__DIRECTIONS__.
Each line below needs to be repeated precisely as it is.

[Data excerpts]
____

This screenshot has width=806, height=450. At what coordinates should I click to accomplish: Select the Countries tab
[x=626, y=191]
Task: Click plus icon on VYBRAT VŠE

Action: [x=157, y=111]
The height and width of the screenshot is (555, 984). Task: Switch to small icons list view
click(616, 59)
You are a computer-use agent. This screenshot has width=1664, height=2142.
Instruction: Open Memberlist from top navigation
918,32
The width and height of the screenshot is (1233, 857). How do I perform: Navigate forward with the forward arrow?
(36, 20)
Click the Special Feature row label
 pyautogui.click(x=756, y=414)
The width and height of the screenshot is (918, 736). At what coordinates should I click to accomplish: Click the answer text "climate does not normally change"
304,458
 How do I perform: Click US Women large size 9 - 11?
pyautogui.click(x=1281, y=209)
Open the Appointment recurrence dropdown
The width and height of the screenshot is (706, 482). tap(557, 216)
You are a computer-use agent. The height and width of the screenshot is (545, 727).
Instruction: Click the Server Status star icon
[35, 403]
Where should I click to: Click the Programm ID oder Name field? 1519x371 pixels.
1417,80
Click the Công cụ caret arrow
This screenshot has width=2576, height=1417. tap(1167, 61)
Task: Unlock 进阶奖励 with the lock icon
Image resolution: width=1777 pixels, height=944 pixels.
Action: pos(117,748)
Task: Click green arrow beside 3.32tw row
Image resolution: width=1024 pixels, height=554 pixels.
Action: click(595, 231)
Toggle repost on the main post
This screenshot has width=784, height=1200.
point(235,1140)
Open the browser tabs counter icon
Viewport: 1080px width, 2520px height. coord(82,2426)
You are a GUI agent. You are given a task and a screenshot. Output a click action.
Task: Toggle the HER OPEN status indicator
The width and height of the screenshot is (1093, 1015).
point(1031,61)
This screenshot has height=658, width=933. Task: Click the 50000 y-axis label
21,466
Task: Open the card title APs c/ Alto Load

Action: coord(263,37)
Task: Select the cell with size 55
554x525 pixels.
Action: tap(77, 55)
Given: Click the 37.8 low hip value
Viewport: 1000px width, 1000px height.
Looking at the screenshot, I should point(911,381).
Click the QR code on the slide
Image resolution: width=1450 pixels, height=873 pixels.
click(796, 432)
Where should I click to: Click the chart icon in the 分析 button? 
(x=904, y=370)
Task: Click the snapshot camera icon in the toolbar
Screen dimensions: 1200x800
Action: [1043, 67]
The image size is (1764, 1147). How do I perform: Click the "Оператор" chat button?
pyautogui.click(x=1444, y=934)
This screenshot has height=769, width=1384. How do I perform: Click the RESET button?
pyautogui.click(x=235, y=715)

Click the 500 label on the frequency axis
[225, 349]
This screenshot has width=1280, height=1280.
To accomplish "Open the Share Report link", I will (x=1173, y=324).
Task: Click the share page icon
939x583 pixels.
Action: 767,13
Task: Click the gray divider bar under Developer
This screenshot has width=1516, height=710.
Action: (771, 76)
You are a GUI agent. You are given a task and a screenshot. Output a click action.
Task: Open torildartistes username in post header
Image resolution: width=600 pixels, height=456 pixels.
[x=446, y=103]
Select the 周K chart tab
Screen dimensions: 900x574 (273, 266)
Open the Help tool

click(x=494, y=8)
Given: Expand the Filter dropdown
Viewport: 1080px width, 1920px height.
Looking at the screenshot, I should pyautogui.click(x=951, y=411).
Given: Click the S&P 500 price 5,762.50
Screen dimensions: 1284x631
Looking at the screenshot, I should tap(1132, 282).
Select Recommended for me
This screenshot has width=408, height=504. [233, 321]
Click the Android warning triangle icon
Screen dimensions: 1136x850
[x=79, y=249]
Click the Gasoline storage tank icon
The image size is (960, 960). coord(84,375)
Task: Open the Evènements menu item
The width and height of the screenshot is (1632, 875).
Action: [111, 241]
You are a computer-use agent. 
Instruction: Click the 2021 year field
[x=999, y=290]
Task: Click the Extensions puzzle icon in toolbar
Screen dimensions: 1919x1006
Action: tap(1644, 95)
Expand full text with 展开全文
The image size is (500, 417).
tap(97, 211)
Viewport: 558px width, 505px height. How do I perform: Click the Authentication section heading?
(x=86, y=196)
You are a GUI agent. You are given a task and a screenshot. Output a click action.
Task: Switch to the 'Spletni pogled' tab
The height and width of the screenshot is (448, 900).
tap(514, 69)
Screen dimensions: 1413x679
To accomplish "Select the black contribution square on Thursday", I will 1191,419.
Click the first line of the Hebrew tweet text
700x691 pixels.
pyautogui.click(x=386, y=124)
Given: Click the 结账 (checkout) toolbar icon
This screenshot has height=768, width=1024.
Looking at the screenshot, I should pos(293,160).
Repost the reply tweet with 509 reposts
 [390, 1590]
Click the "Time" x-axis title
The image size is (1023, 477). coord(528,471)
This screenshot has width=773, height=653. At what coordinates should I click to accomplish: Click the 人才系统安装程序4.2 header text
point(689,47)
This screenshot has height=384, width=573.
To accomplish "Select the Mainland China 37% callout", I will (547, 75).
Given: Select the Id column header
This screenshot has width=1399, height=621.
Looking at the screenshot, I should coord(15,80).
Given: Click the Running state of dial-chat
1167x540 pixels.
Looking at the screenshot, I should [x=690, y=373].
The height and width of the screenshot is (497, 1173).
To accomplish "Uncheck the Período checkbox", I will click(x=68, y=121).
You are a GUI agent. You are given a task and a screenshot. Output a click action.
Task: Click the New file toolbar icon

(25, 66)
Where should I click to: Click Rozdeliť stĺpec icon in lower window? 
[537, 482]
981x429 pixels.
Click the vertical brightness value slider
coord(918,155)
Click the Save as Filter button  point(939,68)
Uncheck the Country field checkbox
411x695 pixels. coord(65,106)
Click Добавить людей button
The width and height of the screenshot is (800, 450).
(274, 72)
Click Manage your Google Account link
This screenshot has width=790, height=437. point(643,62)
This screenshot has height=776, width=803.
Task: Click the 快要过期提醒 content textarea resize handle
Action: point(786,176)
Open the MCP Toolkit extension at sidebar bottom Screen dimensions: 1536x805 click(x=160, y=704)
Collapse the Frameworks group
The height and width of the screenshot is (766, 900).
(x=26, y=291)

____

__OUTPUT FOR THIS EXERCISE__.
This screenshot has width=806, height=450. At what coordinates should I click to accomplish: Select the Countries tab
[x=626, y=191]
Task: Click plus icon on VYBRAT VŠE

Action: [x=157, y=111]
The height and width of the screenshot is (555, 984). Task: Switch to small icons list view
click(616, 59)
You are a computer-use agent. This screenshot has width=1664, height=2142.
Instruction: Open Memberlist from top navigation
918,32
The width and height of the screenshot is (1233, 857). How do I perform: Navigate forward with the forward arrow?
(36, 20)
Click the Special Feature row label
 pyautogui.click(x=756, y=414)
The width and height of the screenshot is (918, 736). At what coordinates should I click to accomplish: Click the answer text "climate does not normally change"
304,458
 How do I perform: Click US Women large size 9 - 11?
pyautogui.click(x=1281, y=209)
Open the Appointment recurrence dropdown
The width and height of the screenshot is (706, 482). tap(557, 216)
You are a computer-use agent. The height and width of the screenshot is (545, 727).
Instruction: Click the Server Status star icon
[35, 403]
Where should I click to: Click the Programm ID oder Name field? 1519x371 pixels.
1417,80
Click the Công cụ caret arrow
This screenshot has width=2576, height=1417. tap(1167, 61)
Task: Unlock 进阶奖励 with the lock icon
Image resolution: width=1777 pixels, height=944 pixels.
Action: pos(117,748)
Task: Click green arrow beside 3.32tw row
Image resolution: width=1024 pixels, height=554 pixels.
Action: click(595, 231)
Toggle repost on the main post
This screenshot has width=784, height=1200.
point(235,1140)
Open the browser tabs counter icon
Viewport: 1080px width, 2520px height. coord(82,2426)
You are a GUI agent. You are given a task and a screenshot. Output a click action.
Task: Toggle the HER OPEN status indicator
The width and height of the screenshot is (1093, 1015).
point(1031,61)
This screenshot has height=658, width=933. Task: Click the 50000 y-axis label
21,466
Task: Open the card title APs c/ Alto Load

Action: coord(263,37)
Task: Select the cell with size 55
554x525 pixels.
Action: tap(77, 55)
Given: Click the 37.8 low hip value
Viewport: 1000px width, 1000px height.
Looking at the screenshot, I should point(911,381).
Click the QR code on the slide
Image resolution: width=1450 pixels, height=873 pixels.
click(796, 432)
Where should I click to: Click the chart icon in the 分析 button? 
(x=904, y=370)
Task: Click the snapshot camera icon in the toolbar
Screen dimensions: 1200x800
Action: [1043, 67]
The image size is (1764, 1147). How do I perform: Click the "Оператор" chat button?
pyautogui.click(x=1444, y=934)
This screenshot has height=769, width=1384. How do I perform: Click the RESET button?
pyautogui.click(x=235, y=715)

Click the 500 label on the frequency axis
[225, 349]
This screenshot has width=1280, height=1280.
To accomplish "Open the Share Report link", I will (x=1173, y=324).
Task: Click the share page icon
939x583 pixels.
Action: 767,13
Task: Click the gray divider bar under Developer
This screenshot has width=1516, height=710.
Action: (771, 76)
You are a GUI agent. You are given a task and a screenshot. Output a click action.
Task: Open torildartistes username in post header
Image resolution: width=600 pixels, height=456 pixels.
[x=446, y=103]
Select the 周K chart tab
Screen dimensions: 900x574 (273, 266)
Open the Help tool

click(x=494, y=8)
Given: Expand the Filter dropdown
Viewport: 1080px width, 1920px height.
Looking at the screenshot, I should pyautogui.click(x=951, y=411).
Given: Click the S&P 500 price 5,762.50
Screen dimensions: 1284x631
Looking at the screenshot, I should tap(1132, 282).
Select Recommended for me
This screenshot has width=408, height=504. [233, 321]
Click the Android warning triangle icon
Screen dimensions: 1136x850
[x=79, y=249]
Click the Gasoline storage tank icon
The image size is (960, 960). coord(84,375)
Task: Open the Evènements menu item
The width and height of the screenshot is (1632, 875).
Action: [111, 241]
You are a computer-use agent. 
Instruction: Click the 2021 year field
[x=999, y=290]
Task: Click the Extensions puzzle icon in toolbar
Screen dimensions: 1919x1006
Action: tap(1644, 95)
Expand full text with 展开全文
The image size is (500, 417).
tap(97, 211)
Viewport: 558px width, 505px height. How do I perform: Click the Authentication section heading?
(x=86, y=196)
You are a GUI agent. You are given a task and a screenshot. Output a click action.
Task: Switch to the 'Spletni pogled' tab
The height and width of the screenshot is (448, 900).
tap(514, 69)
Screen dimensions: 1413x679
To accomplish "Select the black contribution square on Thursday", I will 1191,419.
Click the first line of the Hebrew tweet text
700x691 pixels.
pyautogui.click(x=386, y=124)
Given: Click the 结账 (checkout) toolbar icon
This screenshot has height=768, width=1024.
Looking at the screenshot, I should pos(293,160).
Repost the reply tweet with 509 reposts
 [390, 1590]
Click the "Time" x-axis title
The image size is (1023, 477). coord(528,471)
This screenshot has width=773, height=653. At what coordinates should I click to accomplish: Click the 人才系统安装程序4.2 header text
point(689,47)
This screenshot has height=384, width=573.
To accomplish "Select the Mainland China 37% callout", I will (547, 75).
Given: Select the Id column header
This screenshot has width=1399, height=621.
Looking at the screenshot, I should coord(15,80).
Given: Click the Running state of dial-chat
1167x540 pixels.
Looking at the screenshot, I should [x=690, y=373].
The height and width of the screenshot is (497, 1173).
To accomplish "Uncheck the Período checkbox", I will click(x=68, y=121).
You are a GUI agent. You are given a task and a screenshot. Output a click action.
Task: Click the New file toolbar icon

(25, 66)
Where should I click to: Click Rozdeliť stĺpec icon in lower window? 
[537, 482]
981x429 pixels.
Click the vertical brightness value slider
coord(918,155)
Click the Save as Filter button  point(939,68)
Uncheck the Country field checkbox
411x695 pixels. coord(65,106)
Click Добавить людей button
The width and height of the screenshot is (800, 450).
(274, 72)
Click Manage your Google Account link
This screenshot has width=790, height=437. point(643,62)
This screenshot has height=776, width=803.
Task: Click the 快要过期提醒 content textarea resize handle
Action: point(786,176)
Open the MCP Toolkit extension at sidebar bottom Screen dimensions: 1536x805 click(x=160, y=704)
Collapse the Frameworks group
The height and width of the screenshot is (766, 900).
(x=26, y=291)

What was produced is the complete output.